Kingdom of Ireland
|Kingdom of Ireland|
|Client state of England (1542–1707)
Client state of Great Britain (1707–1800)
Location of the Kingdom of Ireland
|-||1542–1547||Henry VIII (first)|
|-||1760–1800||George III (last)|
|-||1542–1548||Anthony St Leger (first)|
|-||1798–1800||Charles Cornwallis (last)|
|-||1660||Matthew Locke (first)|
|-||1798–1800||Robert Stewart (last)|
|-||Upper house||House of Lords|
|-||Lower house||House of Commons|
|-||Crown of Ireland Act||1542|
|-||Act of Union||1 January 1801|
|-||1700–1800||84,421 km² (32,595 sq mi)|
|Density||35.5 /km² (92 /sq mi)|
|Density||65.1 /km² (168.7 /sq mi)|
|Today part of|
|1 See notes regarding use of a crowned harp as the arms of Ireland. Although numerous flags of Ireland existed during the period, the Kingdom of Ireland had no official flag. See List of flags of Ireland.|
Part of a series on the
|History of Ireland|
|Peoples and polities|
The Kingdom of Ireland (Classical Irish: Ríoghacht Éireann; Modern Irish: Ríocht Éireann) was a state on the island of Ireland from the proclamation of Henry VIII as King of Ireland by the Crown of Ireland Act 1542 until the Acts of Union 1800. It replaced the Lordship of Ireland, which had been created in 1171. King Henry VIII was recognised as monarch of Ireland by some Protestant powers in Europe, although not by its Catholic monarchies. However, his daughter Mary I was recognised as Queen of Ireland by the pope in 1555. The separate Kingdom of Ireland ceased to exist at the end of 1800, as Ireland was joined with Great Britain to form the United Kingdom of Great Britain and Ireland on the first day of 1801.

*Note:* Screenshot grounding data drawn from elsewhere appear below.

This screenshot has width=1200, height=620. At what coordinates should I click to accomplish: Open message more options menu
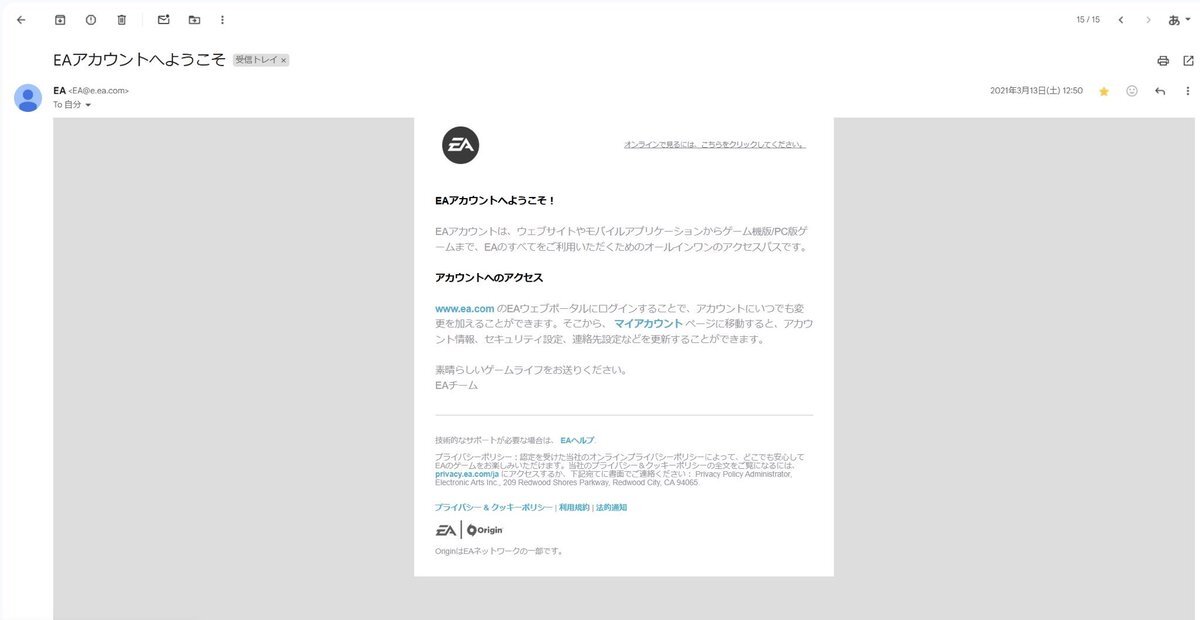pos(1187,91)
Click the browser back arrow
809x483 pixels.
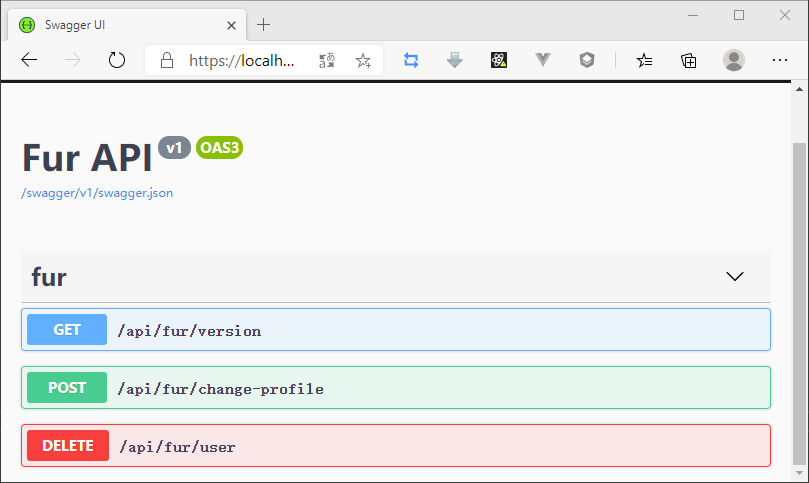(29, 60)
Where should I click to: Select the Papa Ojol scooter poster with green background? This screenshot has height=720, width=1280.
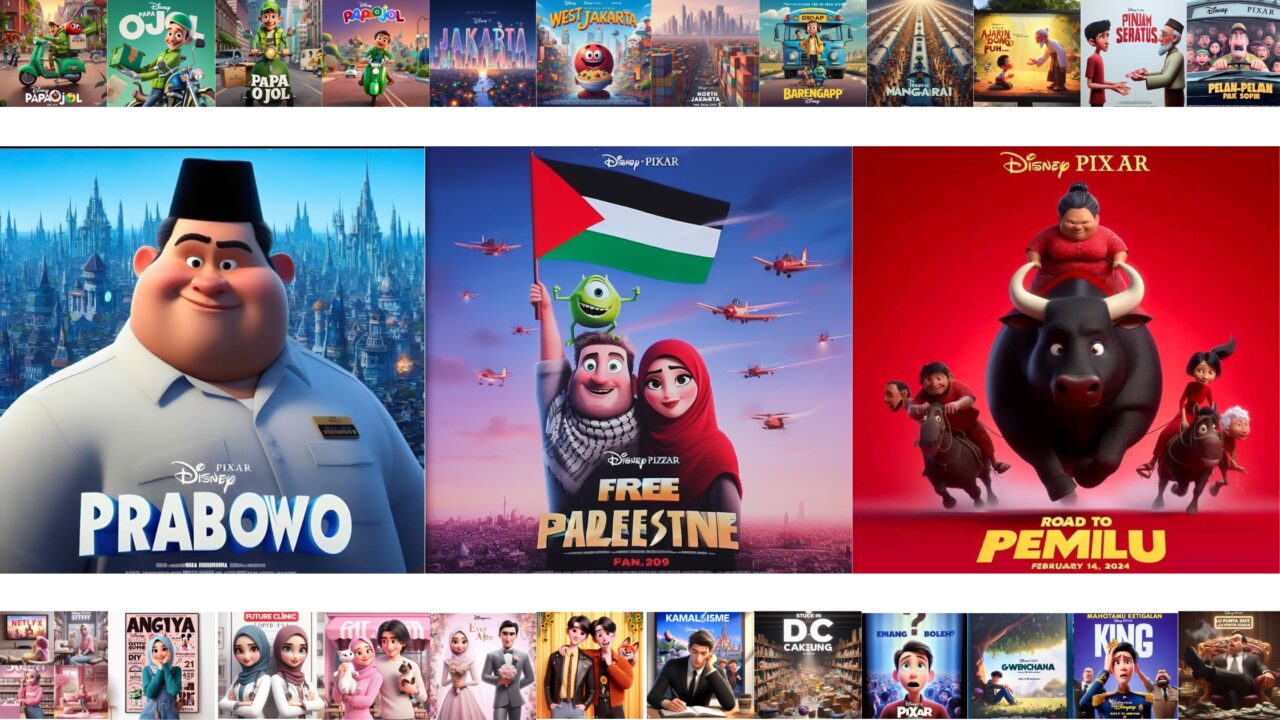coord(161,53)
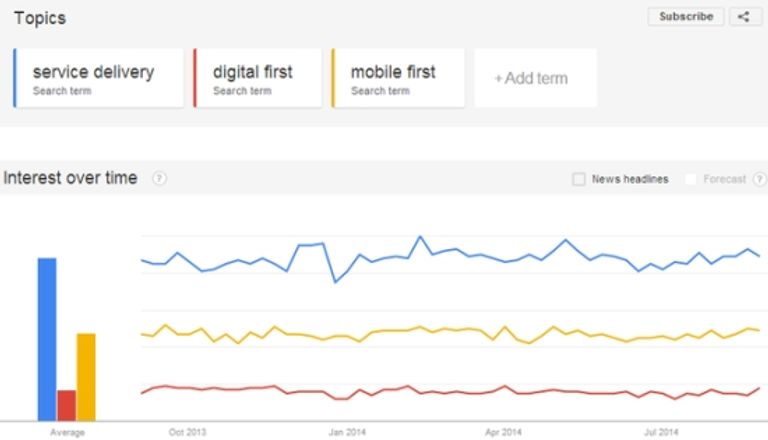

Background and early history
The papal bull Laudabiliter of Pope Adrian IV was issued in 1155. It granted the Angevin King Henry II of England the title Dominus Hibernae (Latin for "Lord of Ireland"). Laudabiliter authorised the king to invade Ireland, to bring the country into the European sphere. In return, Henry was required to remit a penny per hearth of the tax roll to the Pope. This was reconfirmed by Adrian's successor Pope Alexander III in 1172.
When Pope Clement VII excommunicated the king of England, Henry VIII, in 1533, the constitutional position of the lordship in Ireland became uncertain. Henry had broken away from the Holy See and declared himself the head of the Church in England. He had petitioned Rome to procure an annulment of his marriage to Queen Catherine. Clement VII refused Henry's request and Henry subsequently refused to recognise the Roman Catholic Church's vestigial sovereignty over Ireland, and was excommunicated again in late 1538 by Pope Paul III. The Treason Act (Ireland) 1537 was passed to counteract this.
Following the failed revolt of Silken Thomas in 1534–35, Grey, the lord deputy, had some military successes against several clans in the late 1530s, and took their submissions. By 1540 most of Ireland seemed at peace and under the control of the king's Dublin administration; a situation that was not to last for long.
Henry was proclaimed King of Ireland by the Crown of Ireland Act 1542, an Act of the Irish Parliament. The new kingdom was not recognised by the Catholic monarchies in Europe. After the death of King Edward VI, Henry's son, the papal bull of 1555 recognised the Roman Catholic Queen Mary I as Queen of Ireland. The link of "personal union" of the Crown of Ireland to the Crown of England became enshrined in Catholic canon law. In this fashion, the Kingdom of Ireland was ruled by the reigning King of England. This placed the new Kingdom of Ireland in personal union with the Kingdom of England.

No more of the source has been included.